There were some funny scenes in the movie as they acclimate to Western luxuries. For instance, watching the men clumsily use an escalator for the first time. Or eating a donut with sprinkles for the first time. But besides these amusing moments there is a lesson to be learned – Westerners take for granted the things we have in our daily lives. Mr. Everyday Dollar is no exception to this; the only time I am reminded of these luxuries are when the water gets shut off in the neighborhood and I instinctually go to wash my hands or the electricity goes out during a storm and I fumble around to light some candles.
The Lost Boys of Sudan was the name given to the millions of boys that were displaced during the Sudanese civil war. Many of them were orphans separated from their families when government troops attacked their villages. These men then trekked on foot for thousands of miles over 3 countries to escape civil war. Half of them died due to starvation, dehydration, sickness, disease or attacks by wild freakin’ animals. At one point they were eating mud for sustenance and drinking each others urine for hydration.

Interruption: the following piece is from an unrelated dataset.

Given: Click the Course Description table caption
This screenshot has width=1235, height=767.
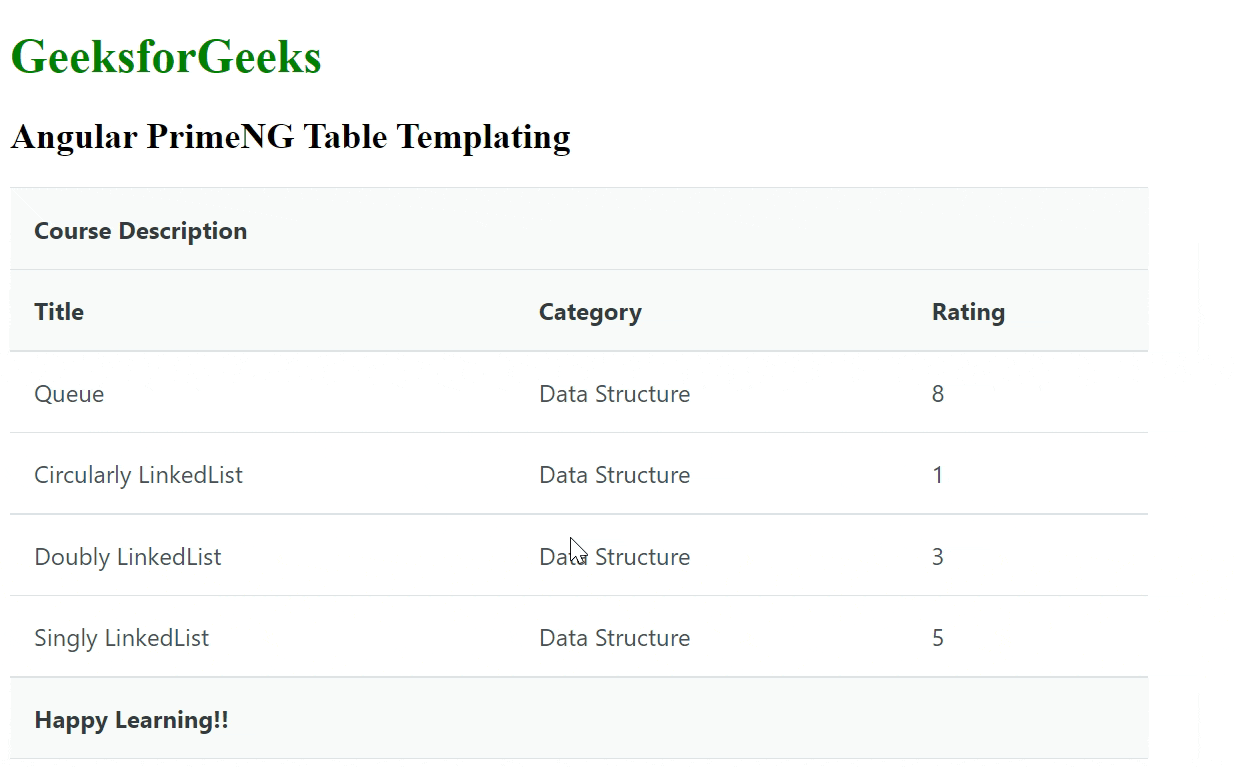Looking at the screenshot, I should coord(141,231).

We can hop in our Cadillac Escalades and burn up some fossil fuels with our right foot so that Starbucks will gratify our Skinny Caramel Latte need. And hey, since we’re out why don’t we head on over to Target and Bed Bath and Beyond to “go shopping” just for fun! Let’s go buy crap because we can!
Excessive is what we do. And even if we can’t afford it, we still do it.
For the Sudanese men living in the U.S., the illusion quickly wears off when they find themselves working 2 or 3 jobs to pay their bills. And like a good Westerner they find themselves with car loans, cell phone bills, rent and utilities. And after those basic bills are covered they make sure to send all the remaining money back to their families in Sudan or the neighboring countries.
The movie served as a good reminder about the correlation, or lack thereof, between money and happiness. Even though they were in the US and making decent dollars, the men were not happier. In fact they found life in the US to be lonely and isolating.
In fact, one of them who found a job at a local grocery store talks about an incident where a lady was crying and nobody stops to ask her what was wrong or if she needs help. He reached out to her, as is customary in his culture and she opened up to him. Because of daily occurrences like these, all the men come to feel a sense of isolation because they now live in a society where there is no group culture and you don’t even know your neighbors.
Another one wonders why, at Christmas time, so much emphasis is placed on buying Christmas trees and visiting this Santa Claus guy to ask for presents. He says something like “Where are these things mentioned in the Bible? Nobody can answer this question for me. Back in the camp, at Christmas we used to dance to celebrate. We would also reflect on the birth of Christ and think about how to improve ourselves.” These men are obviously spiritual, not material.
The biggest impact the movie had on me is that I realized, even though I am a minimalist, I still have too much. I am striving to only have the most basic of things for my life and I’m not there yet, so I still have work to do.